Era davvero innocente? E’ questa la domanda che frulla nella testa di tutti coloro ai quali, il gesto disperato di un uomo, fa sempre riflettere.
Si è suicidato Davide Valpiani, condannato all’ergastolo per l’omicidiodi Vincenzo Di Rosa, fratello della sua compagna, avvenuto nel 2005 a Cervia (Ravenna).
Un delitto del quale, fino a due giorni fa, si era dichiarato non colpevole. “Sono innocente, avvocato, la prego faccia qualcosa”, aveva imprecato nellaperiodica telefonata con il suo difensore ravennate Gianluca Alni. E se lo fosse stato realmente?

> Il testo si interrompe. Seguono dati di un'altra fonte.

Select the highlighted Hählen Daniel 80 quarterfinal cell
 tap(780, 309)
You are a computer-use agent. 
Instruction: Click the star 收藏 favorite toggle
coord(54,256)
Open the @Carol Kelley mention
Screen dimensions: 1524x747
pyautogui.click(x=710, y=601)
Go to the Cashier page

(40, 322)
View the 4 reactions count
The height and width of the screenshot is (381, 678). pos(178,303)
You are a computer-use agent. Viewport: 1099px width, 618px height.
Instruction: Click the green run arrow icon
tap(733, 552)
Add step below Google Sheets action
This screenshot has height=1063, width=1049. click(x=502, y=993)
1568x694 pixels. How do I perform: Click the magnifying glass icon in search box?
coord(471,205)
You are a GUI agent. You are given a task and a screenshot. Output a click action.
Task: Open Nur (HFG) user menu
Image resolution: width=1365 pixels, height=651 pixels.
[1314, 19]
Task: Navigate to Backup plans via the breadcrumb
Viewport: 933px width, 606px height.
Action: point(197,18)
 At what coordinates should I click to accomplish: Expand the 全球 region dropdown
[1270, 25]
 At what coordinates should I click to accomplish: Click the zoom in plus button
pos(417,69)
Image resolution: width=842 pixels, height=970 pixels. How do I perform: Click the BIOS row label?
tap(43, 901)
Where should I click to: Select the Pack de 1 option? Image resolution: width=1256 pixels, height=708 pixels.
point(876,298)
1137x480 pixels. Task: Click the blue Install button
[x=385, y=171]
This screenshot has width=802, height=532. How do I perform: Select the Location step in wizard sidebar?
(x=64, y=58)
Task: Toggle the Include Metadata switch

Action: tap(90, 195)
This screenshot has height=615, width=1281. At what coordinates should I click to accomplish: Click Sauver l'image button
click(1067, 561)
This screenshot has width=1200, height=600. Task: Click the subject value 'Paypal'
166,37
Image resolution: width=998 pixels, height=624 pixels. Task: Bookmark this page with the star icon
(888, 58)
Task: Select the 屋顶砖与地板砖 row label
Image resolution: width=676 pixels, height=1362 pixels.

La testa infilata in un sacchetto e, accanto, il fornellino a gas: è stato trovato morto così, ieri, dalla polizia penitenziaria, riverso sul pavimento della cella, nel carcere di Perugia. Aveva 49 anni e si è suicidato.
Il biglietto ritrovato tra le sue quattro mura e scritto pochi istanti prima di morire era rivolto proprio all’unico contatto esterno che gli era rimasto: “Avvertite l’avvocato Alni”, c’era scritto. Il figlio, trentenne, aveva tagliato qualsiasi relazione con lui da tempo.
Senso di colpa, ripudio nei confronti di una vita da trascorrere in galera o insopportabile disperazione per una pena e un’accusa ingiuste da scontare? A ognuno il beneficio del dubbio.